戸建住宅、分譲マンションなどの住宅系とオフィス、商業系といったセクターごとの10年の不動産価格動向は、回復の強弱、持続性で異なると思われる。昨年末に出された新政権による成長戦略やマニフェストの子育て支援などの政策、税制改正の輪郭が昨年末になるとかなり見えてきたが、これらの要因が各セクター別の不動産価格に与える影響は異なると判断される。以下で各セクター毎の不動産価格動向を予測してみよう。
A、住宅系不動産価格予測
2010年単年の予測をする前に中長期的に住宅市場を展望する。
■中長期的住宅市場展望
新設住宅着工戸数は09年1~11月の累計で71万9,112戸にとどまった。100万戸割れは1967年以来42年ぶりだが、80万戸割れの可能性も高い。80万戸を割れると実に45年ぶりになる。09年の低迷は金融危機、不況の影響が大きいが、問題なのは今後も中長期でみて100万戸に到達できずに80~90万戸のペースが続くとの予測が多いことだ。持家の戸建住宅について新設住宅着工戸数の減少の背景をニッセイ基礎研究所の調査結果を参考として挙げると、
- 総人口は2005年頃から減少が始まっているが、特に住宅取得層となる15~64歳の生産年齢人口が1995年の国勢調査以来、減少している
- 持ち家の主たる需要層である核家族世帯の伸びが年々鈍化している
- 未婚・晩婚化が進み単身者が増え、熟年離婚、死別等で単独世帯が増加するなど世帯の小規模化が進み広い住宅への需要が減少している
- 戸建は家屋や庭の維持が負担になる
などがあり、人口・世帯数の減少など構造的な要因やライフスタイルなどの変化で、中長期的に持家の戸建住宅の需要は減少していく。

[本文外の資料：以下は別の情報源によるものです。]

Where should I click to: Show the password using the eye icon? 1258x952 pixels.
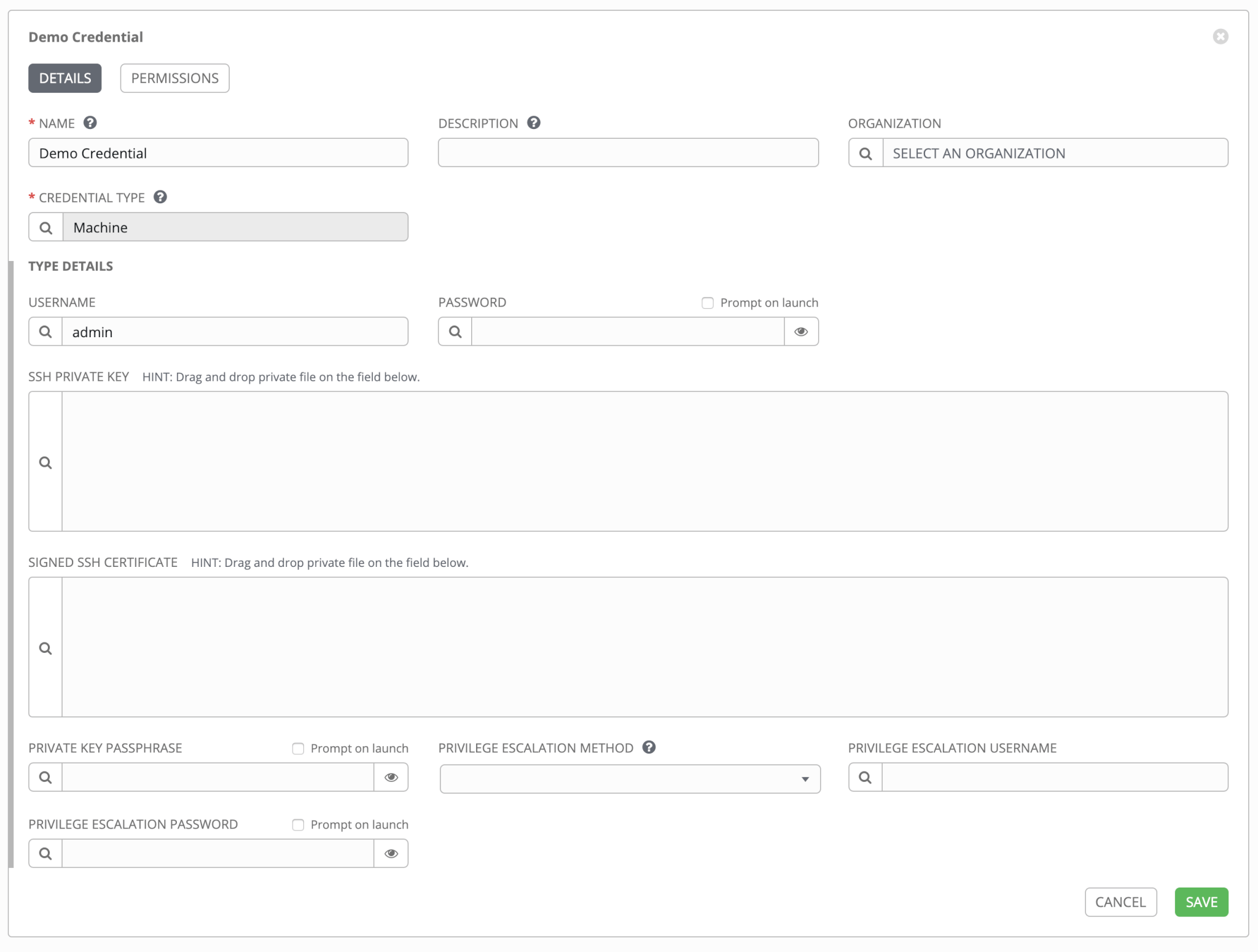pos(801,332)
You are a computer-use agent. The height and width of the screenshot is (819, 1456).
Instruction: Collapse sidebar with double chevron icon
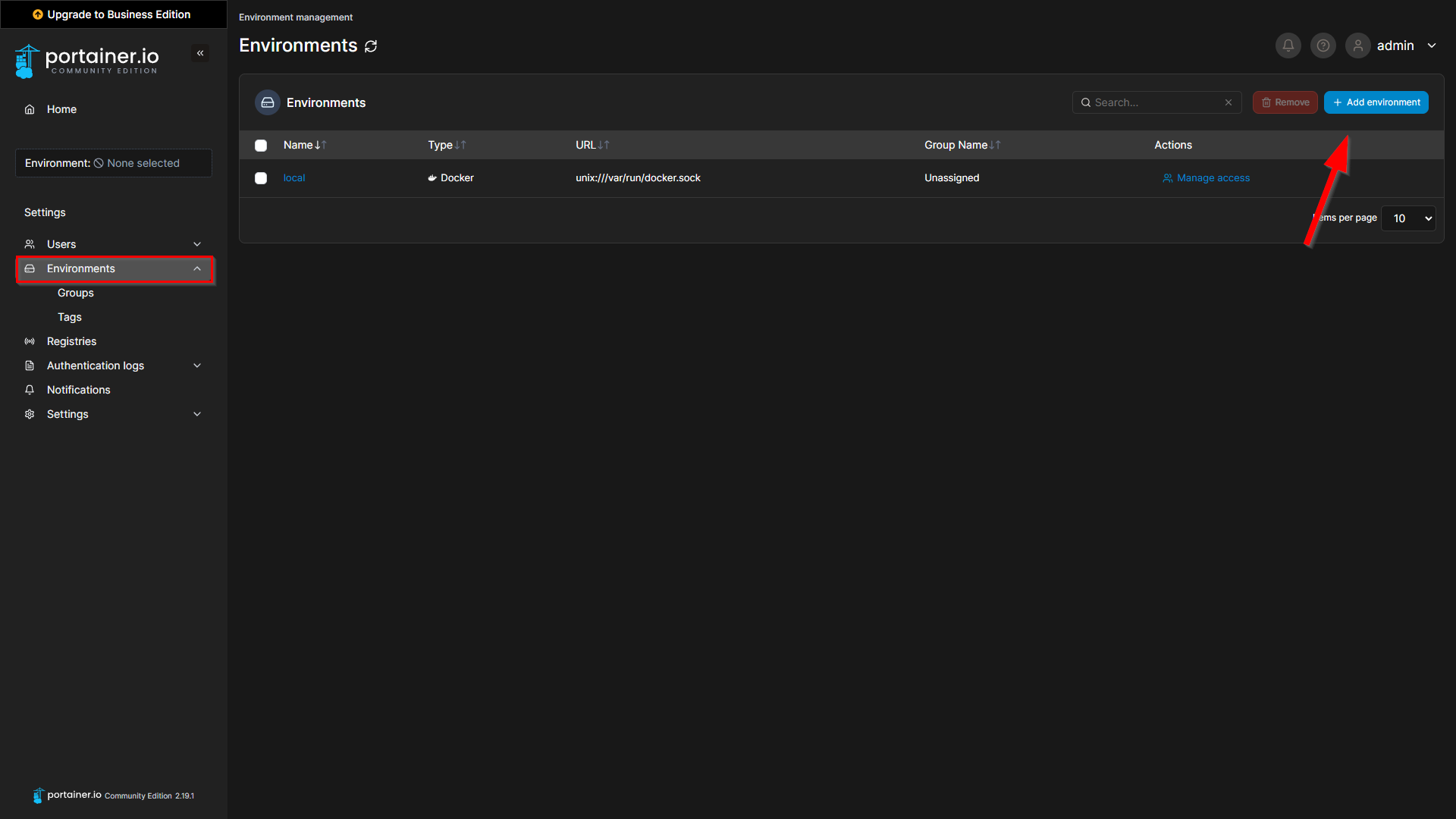click(200, 53)
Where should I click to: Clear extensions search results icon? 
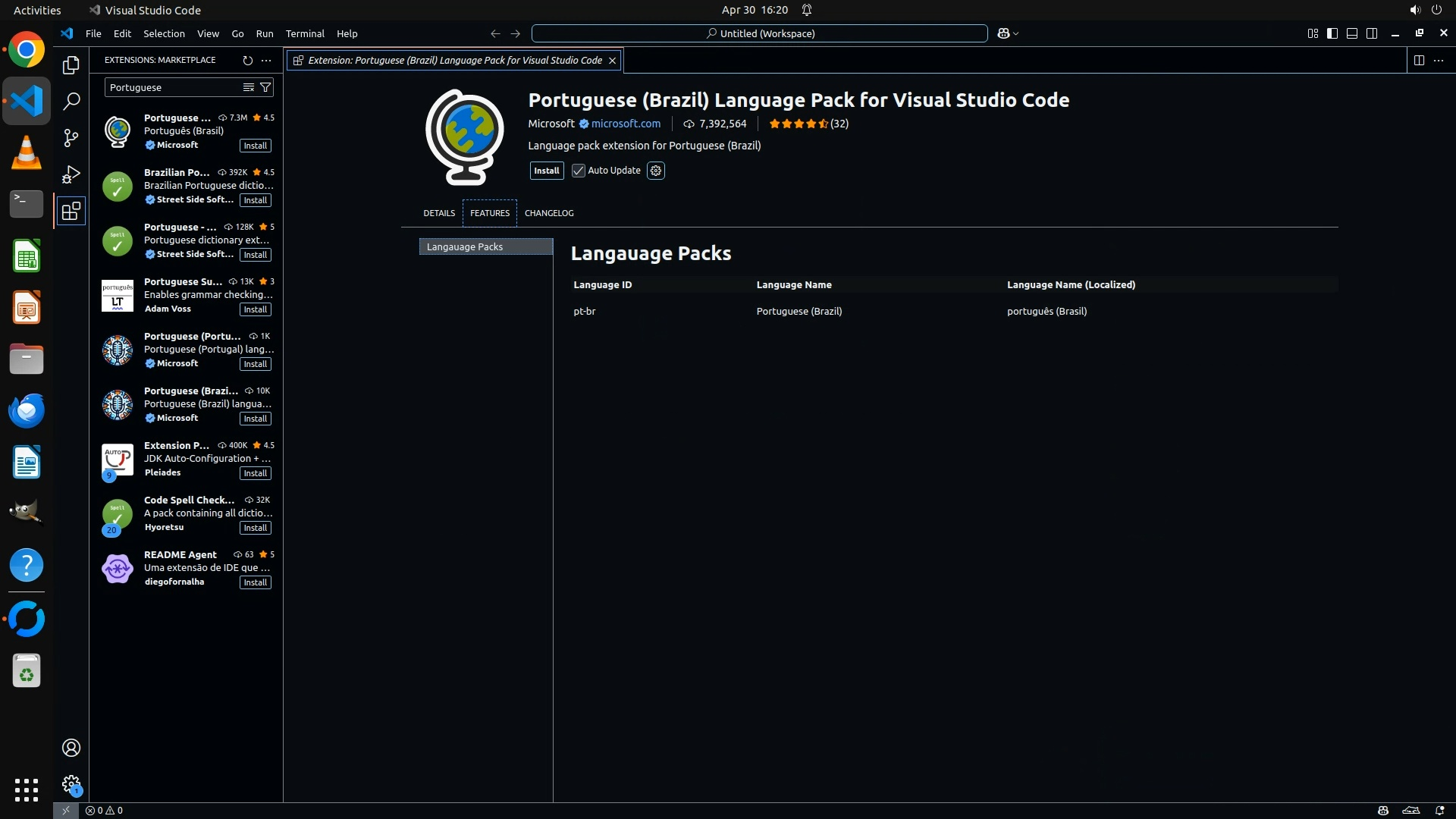248,87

一方、分譲マンションは、ニッセイ基礎研究所の調査によると、
- 増加している単独世帯や高齢世帯にとってコンパクトさや設備面で快適性が高い
- 都市部に多く立地・利便性が良い
- 土地の高度利用や有効利用が可能
- 維持管理を金銭的負担があるものの管理会社が行ってくれる
- 規格化されているため戸建てに比べ転売や賃貸化が容易で投資物件として適している
などから人口世帯数の減少に関わらず今後も需要が一定程度継続すると見られている。
次に賃貸住宅市場を展望すると、持家が人口・世帯数といった中長期的な構造的要因との相関が高いのに比べ、短期的な経済変動による金利、雇用や賃金による賃料負担力、限られたエリアでの供給量や人口移動などに左右されやすい特性がある。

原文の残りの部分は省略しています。